My head is brimming lately with all these phrases and metaphors that my friends have shared with me as the wisdom that guides them around their busy lives. One of my friends, as we were driving down a street full of piles of leaves and Christmas decorations that had been taken halfway down, shared a quote by Martin Niemoller, a Holocaust protester and survivor, which I had heard many years ago but had forgotten until then. It’s important, and I don’t want to forget it again:

First they came for the Socialists, and I did not speak out—
Because I was not a Socialist.

Then they came for the Trade Unionists, and I did not speak out—
Because I was not a Trade Unionist.

Then they came for the Jews, and I did not speak out—
Because I was not a Jew.

Then they came for me—and there was no one left to speak for me.

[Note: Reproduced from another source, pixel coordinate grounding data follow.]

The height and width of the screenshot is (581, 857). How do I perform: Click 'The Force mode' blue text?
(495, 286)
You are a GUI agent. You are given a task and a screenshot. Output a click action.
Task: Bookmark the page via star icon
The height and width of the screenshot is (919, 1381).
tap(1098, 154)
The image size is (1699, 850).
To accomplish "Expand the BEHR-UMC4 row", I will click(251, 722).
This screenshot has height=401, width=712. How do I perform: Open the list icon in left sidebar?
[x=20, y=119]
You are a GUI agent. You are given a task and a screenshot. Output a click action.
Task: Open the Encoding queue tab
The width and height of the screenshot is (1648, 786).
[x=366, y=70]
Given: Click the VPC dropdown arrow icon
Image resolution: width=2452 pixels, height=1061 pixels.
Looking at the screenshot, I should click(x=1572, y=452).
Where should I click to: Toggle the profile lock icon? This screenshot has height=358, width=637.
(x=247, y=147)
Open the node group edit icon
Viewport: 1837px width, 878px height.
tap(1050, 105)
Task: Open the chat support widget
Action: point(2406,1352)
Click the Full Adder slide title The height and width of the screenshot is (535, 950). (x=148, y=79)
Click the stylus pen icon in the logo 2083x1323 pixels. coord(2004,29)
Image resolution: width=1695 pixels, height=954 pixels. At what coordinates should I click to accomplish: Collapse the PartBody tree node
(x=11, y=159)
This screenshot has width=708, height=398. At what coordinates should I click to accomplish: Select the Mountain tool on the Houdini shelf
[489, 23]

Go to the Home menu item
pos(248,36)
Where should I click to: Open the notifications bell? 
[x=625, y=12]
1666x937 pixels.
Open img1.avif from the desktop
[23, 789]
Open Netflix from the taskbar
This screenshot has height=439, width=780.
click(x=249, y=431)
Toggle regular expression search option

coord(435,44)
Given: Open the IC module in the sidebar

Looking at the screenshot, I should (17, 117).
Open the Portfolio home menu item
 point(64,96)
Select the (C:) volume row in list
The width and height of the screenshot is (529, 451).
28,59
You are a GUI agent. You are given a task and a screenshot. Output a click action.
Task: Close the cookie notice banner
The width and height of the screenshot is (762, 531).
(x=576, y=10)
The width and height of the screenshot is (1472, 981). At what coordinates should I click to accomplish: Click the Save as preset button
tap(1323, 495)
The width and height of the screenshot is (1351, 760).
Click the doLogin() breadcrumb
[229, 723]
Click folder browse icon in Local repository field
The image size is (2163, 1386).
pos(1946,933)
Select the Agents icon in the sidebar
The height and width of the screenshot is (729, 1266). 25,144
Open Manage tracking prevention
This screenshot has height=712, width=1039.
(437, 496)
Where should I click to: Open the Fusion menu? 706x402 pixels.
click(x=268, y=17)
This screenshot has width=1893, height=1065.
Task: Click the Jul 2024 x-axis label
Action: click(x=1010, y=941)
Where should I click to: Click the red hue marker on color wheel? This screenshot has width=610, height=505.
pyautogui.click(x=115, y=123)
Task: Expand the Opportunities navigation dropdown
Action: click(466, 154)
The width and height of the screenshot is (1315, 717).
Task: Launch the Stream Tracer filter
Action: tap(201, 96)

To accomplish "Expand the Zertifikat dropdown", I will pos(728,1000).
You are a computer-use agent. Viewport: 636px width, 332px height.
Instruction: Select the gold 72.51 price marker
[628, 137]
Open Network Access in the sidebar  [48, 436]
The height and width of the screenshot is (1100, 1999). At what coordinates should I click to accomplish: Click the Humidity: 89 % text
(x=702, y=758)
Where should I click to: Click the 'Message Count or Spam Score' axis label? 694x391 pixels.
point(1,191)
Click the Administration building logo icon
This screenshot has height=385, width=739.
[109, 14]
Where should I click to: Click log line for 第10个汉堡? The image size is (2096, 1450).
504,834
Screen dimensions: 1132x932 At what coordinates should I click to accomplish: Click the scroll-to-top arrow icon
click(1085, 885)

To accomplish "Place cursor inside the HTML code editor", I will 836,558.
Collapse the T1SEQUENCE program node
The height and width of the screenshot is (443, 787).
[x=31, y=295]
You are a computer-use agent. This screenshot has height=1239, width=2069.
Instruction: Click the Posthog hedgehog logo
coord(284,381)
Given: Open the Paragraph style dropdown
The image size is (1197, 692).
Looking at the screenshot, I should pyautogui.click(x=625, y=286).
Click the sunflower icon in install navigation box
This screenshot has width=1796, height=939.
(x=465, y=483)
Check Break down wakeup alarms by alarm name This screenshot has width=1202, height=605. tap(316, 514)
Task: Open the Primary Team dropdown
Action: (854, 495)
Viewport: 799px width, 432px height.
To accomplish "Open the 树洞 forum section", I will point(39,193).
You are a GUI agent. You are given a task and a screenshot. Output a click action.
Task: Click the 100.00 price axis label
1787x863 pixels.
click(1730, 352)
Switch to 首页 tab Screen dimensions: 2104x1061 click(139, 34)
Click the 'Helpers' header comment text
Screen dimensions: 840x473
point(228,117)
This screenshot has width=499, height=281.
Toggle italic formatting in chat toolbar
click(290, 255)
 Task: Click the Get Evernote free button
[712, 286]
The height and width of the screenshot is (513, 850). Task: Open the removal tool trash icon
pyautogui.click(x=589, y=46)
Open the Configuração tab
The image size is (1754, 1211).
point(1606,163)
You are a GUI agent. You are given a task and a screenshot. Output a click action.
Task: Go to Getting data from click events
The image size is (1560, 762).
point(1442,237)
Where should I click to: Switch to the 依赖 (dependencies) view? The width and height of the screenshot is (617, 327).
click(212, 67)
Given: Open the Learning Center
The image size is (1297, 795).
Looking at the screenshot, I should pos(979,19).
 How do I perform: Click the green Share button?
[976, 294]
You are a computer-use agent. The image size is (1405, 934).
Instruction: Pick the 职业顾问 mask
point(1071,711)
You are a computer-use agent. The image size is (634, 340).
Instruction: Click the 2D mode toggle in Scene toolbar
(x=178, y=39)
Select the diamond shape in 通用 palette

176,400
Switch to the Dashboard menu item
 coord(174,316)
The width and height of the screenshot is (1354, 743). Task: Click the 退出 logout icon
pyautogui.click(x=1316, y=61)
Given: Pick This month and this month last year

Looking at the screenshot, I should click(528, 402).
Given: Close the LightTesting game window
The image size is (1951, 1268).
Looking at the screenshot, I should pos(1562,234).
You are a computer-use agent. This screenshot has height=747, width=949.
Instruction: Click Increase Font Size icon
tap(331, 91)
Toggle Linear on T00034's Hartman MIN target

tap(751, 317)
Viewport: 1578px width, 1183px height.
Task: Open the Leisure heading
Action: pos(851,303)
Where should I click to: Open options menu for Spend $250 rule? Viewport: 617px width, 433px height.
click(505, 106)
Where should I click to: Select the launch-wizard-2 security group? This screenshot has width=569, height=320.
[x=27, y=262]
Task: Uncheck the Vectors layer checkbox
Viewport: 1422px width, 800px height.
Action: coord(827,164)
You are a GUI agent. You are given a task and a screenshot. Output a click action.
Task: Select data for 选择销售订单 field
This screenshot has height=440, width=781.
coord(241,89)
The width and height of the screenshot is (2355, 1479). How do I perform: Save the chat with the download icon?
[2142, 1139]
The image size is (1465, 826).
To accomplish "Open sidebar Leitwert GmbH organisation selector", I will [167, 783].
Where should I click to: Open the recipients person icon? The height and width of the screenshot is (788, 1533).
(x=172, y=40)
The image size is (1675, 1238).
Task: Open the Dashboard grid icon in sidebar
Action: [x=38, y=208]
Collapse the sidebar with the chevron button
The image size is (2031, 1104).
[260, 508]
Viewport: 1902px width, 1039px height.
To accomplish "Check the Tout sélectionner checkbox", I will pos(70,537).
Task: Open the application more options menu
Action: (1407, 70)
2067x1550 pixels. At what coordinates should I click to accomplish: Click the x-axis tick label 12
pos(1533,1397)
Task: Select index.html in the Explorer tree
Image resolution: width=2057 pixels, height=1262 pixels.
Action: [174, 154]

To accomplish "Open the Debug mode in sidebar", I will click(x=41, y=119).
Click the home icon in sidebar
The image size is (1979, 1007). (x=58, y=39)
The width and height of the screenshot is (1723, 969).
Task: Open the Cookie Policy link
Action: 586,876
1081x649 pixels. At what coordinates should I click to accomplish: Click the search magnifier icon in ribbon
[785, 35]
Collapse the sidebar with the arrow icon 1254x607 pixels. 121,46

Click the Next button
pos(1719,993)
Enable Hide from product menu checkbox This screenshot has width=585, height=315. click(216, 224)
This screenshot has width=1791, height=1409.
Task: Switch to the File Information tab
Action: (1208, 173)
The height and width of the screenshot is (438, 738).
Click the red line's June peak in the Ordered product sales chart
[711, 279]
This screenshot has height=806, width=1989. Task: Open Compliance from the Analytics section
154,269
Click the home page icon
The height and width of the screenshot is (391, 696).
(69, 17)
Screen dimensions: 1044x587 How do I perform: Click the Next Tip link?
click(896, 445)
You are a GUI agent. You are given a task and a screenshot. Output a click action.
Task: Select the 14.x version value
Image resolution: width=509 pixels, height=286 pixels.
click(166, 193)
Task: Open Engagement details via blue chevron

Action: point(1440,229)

So much of what I have to be grateful for in my life comes from the friendships, like that I have with this friend, with wise women and men around the world who are searching for purpose and striving to be all they can be every day. Another friend of mine, who I’ve recently reconnected with, reminded me that we are never through becoming ourselves. And yet another, in a parallel conversation earlier this month, shared a favorite guiding quote of hers, “the most important thing in your life is…your life.”

Translating all that to diabetes management, as is the constant struggle, leaves me with some interesting reflections as well. In 2016 I left the pump and moved back to insulin injections. This was a really positive change for me. Interestingly though, so was the pump when I started with it. Which reminds me that diabetes management, like life, is not a static endeavor. Our needs change and being able and willing to adapt is a sign of healthy coping, not an indicator that we are failing or were wrong before.

Now I’m enjoying more fruit and less wheat, more cooked vegetables and spices and hopefully, just a little less hot sauce and salty condiments. I’m borrowing some wisdom from both my Southern mother and Chinese medicine, that cooking foods, especially in winter, makes the nutrients more accessible to the body and of course easier to digest.

And finally, my 2017 health resolution, both because it directly improves my blood sugar and because it makes me friendlier, is to prioritize sleep. I rang in the New Year with this theme last night. But I’m also hoping that regular sleep will also help me effectively abandon it when I have the chance to work on my last, little, other resolution, which is always my resolution, to dance more.

So in sum, may we never be done listening to each other, learning about life and ourselves, and resolving.